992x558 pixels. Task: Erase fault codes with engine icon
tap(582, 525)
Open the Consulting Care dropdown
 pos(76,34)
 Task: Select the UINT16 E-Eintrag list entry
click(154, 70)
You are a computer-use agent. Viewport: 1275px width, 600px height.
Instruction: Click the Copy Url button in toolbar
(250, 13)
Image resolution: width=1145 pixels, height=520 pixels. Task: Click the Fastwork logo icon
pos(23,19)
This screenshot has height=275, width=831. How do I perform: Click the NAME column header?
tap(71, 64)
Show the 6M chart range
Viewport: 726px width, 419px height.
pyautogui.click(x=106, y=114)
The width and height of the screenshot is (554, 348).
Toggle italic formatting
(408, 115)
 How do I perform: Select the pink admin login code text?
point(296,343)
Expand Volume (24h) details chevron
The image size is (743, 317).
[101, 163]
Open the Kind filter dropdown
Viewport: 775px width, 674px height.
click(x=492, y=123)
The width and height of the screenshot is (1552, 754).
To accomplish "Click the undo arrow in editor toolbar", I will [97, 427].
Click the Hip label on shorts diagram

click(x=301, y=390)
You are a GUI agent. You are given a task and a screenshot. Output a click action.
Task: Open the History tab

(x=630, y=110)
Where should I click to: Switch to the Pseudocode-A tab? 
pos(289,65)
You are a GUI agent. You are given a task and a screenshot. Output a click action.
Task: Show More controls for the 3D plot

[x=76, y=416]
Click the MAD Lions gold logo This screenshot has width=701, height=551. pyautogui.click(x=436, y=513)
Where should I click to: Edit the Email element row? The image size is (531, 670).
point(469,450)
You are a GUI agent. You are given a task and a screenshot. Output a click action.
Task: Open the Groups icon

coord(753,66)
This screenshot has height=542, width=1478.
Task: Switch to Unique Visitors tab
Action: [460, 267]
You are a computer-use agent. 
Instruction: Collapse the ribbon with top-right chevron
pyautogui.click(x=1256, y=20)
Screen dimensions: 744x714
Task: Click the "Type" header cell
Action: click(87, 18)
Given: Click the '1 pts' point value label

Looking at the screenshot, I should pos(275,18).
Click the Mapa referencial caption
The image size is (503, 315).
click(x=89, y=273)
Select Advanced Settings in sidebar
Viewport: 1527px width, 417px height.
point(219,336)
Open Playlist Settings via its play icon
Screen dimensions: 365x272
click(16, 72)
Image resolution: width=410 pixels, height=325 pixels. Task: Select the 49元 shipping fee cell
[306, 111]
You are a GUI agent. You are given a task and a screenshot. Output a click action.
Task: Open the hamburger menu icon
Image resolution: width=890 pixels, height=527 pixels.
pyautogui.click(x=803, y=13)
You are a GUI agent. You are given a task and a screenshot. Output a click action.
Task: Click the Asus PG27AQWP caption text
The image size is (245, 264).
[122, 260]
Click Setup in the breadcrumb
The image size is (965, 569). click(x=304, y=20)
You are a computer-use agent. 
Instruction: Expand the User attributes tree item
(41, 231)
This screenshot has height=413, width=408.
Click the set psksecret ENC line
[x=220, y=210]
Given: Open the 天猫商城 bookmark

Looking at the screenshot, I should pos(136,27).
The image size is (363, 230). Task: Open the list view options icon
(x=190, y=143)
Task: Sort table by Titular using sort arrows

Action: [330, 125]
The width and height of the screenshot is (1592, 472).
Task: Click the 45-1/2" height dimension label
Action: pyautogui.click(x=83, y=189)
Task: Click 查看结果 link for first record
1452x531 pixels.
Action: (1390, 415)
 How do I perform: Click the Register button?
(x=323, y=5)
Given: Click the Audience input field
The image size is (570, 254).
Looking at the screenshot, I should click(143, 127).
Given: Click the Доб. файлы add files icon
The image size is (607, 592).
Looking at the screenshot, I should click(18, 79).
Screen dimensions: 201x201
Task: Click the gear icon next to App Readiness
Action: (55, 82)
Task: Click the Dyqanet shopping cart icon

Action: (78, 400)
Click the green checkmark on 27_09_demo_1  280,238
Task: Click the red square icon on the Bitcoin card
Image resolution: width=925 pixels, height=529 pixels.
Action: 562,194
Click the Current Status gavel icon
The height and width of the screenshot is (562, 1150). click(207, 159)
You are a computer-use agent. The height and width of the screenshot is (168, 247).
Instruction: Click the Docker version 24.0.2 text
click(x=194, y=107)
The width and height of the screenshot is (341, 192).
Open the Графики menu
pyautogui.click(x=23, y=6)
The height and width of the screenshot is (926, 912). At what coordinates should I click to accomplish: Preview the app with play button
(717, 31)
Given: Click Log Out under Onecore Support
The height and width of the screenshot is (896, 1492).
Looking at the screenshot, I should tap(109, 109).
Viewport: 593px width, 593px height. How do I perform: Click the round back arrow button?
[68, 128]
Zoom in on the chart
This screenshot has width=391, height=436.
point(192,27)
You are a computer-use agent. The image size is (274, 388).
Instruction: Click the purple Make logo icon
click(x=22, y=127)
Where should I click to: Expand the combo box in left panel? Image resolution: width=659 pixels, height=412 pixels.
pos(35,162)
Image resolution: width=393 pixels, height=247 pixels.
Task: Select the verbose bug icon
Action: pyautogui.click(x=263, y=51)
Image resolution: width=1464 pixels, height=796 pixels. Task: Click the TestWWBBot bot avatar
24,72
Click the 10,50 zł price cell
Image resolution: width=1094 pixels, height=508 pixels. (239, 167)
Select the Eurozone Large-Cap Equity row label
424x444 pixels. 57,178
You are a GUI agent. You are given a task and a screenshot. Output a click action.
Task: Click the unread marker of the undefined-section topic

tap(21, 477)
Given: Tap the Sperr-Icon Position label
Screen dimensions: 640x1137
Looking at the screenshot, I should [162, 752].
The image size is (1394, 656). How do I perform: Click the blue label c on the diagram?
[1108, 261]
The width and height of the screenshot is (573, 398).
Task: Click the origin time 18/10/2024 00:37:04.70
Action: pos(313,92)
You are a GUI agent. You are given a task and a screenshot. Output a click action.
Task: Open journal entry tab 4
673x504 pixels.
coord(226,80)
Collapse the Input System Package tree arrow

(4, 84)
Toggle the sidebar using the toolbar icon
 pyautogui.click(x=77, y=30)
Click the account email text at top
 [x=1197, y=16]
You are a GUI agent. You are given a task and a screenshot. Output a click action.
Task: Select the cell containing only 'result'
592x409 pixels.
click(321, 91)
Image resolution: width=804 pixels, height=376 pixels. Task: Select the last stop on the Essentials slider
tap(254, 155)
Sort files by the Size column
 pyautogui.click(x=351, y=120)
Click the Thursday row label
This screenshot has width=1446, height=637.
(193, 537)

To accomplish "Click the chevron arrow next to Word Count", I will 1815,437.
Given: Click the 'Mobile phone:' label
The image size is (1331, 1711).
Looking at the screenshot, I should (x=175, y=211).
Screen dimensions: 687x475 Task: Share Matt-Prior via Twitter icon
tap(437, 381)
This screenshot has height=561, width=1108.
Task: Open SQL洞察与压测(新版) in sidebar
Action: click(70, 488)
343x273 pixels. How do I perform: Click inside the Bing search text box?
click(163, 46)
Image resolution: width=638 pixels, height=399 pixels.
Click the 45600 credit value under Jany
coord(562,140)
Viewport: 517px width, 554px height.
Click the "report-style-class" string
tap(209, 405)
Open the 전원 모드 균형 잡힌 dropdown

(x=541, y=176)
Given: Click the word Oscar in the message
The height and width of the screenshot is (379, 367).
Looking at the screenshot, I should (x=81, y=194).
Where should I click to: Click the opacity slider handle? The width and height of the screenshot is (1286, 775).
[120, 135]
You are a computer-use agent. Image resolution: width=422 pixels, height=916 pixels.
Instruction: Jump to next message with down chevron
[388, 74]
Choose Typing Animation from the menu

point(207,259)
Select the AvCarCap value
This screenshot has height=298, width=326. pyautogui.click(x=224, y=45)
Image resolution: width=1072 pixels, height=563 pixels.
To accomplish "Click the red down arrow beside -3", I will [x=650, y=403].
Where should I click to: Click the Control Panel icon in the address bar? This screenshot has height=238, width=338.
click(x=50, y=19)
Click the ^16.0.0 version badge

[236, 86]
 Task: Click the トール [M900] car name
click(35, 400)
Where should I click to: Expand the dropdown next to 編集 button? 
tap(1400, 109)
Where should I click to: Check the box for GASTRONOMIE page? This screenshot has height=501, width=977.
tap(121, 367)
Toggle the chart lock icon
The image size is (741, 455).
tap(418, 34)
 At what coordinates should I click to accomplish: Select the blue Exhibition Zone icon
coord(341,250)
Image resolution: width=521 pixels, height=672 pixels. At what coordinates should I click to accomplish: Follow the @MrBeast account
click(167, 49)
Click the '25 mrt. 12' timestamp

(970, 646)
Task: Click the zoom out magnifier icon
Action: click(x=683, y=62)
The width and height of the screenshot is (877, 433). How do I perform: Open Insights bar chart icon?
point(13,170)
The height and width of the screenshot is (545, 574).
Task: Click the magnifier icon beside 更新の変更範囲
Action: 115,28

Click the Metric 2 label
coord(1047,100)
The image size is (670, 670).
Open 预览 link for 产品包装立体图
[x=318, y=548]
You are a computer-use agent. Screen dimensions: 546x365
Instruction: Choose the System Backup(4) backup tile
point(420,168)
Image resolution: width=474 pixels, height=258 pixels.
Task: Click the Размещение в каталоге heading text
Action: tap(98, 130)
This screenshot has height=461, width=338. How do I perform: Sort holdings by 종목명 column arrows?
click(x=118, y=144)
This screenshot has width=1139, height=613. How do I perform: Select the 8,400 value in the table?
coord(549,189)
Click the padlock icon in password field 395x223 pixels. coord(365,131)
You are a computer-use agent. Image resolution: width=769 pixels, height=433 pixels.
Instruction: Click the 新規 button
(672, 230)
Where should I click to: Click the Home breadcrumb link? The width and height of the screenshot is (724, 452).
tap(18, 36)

[Activity] Search the entries above for the word "will", and copy every line where it occurs.

[Solution to this problem]
To accomplish "Click the undo arrow in editor toolbar", I will [97, 427].
To accomplish "Click the chevron arrow next to Word Count", I will 1815,437.
To accomplish "Click the red down arrow beside -3", I will [x=650, y=403].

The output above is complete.